**EXERCISE DATA**
☆ ☆ ☆ ☆ ☆

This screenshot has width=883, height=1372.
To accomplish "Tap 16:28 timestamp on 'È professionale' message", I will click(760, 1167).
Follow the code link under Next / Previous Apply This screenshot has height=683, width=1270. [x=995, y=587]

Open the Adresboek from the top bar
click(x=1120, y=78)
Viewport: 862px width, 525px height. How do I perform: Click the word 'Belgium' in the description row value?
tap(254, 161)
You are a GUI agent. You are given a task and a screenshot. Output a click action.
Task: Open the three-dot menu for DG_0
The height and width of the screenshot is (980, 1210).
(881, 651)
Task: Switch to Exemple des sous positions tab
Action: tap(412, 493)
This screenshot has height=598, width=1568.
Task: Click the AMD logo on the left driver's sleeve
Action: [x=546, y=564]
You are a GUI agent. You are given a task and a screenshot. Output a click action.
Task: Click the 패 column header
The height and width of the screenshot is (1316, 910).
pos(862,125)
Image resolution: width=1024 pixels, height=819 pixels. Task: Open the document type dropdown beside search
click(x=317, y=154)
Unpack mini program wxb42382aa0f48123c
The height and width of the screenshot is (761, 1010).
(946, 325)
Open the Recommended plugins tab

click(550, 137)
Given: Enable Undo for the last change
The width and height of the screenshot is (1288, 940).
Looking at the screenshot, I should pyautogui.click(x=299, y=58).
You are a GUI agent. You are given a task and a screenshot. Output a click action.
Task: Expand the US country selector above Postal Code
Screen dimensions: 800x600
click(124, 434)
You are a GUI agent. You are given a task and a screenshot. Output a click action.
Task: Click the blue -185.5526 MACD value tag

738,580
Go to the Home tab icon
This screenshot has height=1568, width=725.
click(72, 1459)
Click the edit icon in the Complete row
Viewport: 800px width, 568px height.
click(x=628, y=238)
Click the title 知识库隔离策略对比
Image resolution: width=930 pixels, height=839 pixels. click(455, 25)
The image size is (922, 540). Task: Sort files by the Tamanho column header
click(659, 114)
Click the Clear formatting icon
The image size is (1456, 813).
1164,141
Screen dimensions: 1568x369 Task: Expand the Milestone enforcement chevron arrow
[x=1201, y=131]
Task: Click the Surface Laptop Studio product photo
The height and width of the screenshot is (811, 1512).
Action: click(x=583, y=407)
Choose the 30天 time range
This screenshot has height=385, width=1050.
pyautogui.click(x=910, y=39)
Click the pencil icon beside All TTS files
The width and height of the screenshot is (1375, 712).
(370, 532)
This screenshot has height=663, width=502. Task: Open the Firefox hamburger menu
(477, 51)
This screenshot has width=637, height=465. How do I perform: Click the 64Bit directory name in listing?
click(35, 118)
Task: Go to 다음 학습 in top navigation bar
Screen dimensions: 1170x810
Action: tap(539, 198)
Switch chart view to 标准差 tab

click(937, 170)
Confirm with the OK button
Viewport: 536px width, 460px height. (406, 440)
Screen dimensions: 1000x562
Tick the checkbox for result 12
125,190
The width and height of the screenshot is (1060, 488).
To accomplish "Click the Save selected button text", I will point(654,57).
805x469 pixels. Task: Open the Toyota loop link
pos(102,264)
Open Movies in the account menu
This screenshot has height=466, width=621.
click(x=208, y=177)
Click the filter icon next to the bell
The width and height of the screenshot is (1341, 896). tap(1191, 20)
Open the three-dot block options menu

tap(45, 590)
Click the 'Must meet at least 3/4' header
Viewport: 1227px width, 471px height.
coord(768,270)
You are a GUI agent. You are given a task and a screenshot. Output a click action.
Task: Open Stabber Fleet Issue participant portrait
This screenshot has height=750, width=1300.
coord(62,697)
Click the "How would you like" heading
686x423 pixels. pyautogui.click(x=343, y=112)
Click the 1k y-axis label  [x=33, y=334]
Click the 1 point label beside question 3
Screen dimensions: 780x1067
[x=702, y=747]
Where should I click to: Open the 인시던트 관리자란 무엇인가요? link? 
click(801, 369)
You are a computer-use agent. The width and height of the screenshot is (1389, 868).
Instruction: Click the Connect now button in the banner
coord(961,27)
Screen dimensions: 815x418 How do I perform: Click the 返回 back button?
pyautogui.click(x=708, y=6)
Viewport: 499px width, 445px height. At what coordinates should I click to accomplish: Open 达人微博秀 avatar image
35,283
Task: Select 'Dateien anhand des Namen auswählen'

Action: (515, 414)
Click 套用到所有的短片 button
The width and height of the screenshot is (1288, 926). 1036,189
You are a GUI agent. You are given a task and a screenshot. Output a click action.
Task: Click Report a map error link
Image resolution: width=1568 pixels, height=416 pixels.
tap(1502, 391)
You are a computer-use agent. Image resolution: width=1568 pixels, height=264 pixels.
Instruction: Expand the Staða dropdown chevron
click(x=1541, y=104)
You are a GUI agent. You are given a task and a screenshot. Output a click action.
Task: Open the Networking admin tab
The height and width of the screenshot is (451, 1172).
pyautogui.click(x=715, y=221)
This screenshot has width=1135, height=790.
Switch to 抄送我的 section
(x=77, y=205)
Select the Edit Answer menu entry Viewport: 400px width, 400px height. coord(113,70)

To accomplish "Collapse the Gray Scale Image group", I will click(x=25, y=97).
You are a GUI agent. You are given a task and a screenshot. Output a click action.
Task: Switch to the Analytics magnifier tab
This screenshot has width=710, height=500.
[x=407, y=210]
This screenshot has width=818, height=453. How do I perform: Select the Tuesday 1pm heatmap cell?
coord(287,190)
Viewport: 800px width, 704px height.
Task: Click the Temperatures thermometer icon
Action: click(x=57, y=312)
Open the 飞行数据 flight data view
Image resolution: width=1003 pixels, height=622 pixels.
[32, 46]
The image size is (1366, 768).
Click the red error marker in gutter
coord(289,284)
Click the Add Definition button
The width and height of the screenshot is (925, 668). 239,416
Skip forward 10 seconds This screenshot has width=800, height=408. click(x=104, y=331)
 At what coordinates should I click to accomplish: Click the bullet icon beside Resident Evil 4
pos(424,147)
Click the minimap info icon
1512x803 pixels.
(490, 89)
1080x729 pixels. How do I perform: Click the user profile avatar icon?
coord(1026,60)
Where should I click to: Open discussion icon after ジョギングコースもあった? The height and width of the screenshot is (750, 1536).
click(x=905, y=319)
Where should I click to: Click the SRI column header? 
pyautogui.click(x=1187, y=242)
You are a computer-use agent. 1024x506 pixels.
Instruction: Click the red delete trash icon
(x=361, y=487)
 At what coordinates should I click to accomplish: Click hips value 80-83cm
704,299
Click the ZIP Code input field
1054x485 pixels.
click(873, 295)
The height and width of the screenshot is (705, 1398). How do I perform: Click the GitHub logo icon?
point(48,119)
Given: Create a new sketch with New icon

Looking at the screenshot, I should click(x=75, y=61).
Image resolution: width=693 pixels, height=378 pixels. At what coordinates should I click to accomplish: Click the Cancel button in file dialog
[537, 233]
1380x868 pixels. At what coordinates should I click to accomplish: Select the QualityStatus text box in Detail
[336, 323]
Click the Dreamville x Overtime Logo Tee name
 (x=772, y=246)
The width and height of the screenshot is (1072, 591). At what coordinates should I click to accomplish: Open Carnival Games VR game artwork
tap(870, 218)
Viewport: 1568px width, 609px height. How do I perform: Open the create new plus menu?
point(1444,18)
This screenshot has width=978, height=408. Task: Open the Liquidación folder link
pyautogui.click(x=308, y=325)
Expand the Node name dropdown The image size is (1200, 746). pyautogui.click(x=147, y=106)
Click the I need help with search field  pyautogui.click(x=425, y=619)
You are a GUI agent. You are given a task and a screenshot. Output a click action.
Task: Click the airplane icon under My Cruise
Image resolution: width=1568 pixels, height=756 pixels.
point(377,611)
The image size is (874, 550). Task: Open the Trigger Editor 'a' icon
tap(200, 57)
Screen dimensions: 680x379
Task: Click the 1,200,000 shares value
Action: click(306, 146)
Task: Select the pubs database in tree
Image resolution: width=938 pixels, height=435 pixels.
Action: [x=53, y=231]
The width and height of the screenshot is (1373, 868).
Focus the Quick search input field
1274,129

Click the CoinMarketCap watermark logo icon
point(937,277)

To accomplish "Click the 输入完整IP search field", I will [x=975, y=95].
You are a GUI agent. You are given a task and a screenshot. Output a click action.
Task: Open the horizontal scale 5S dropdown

☆ ☆ ☆ ☆ ☆

**YOUR INSTRUCTIONS**
Only the lines from the one containing "Click the CoinMarketCap watermark logo icon" through the last line of the material should be returned, each one exactly as written.

**ANSWER SECTION**
Click the CoinMarketCap watermark logo icon
point(937,277)

To accomplish "Click the 输入完整IP search field", I will [x=975, y=95].
You are a GUI agent. You are given a task and a screenshot. Output a click action.
Task: Open the horizontal scale 5S dropdown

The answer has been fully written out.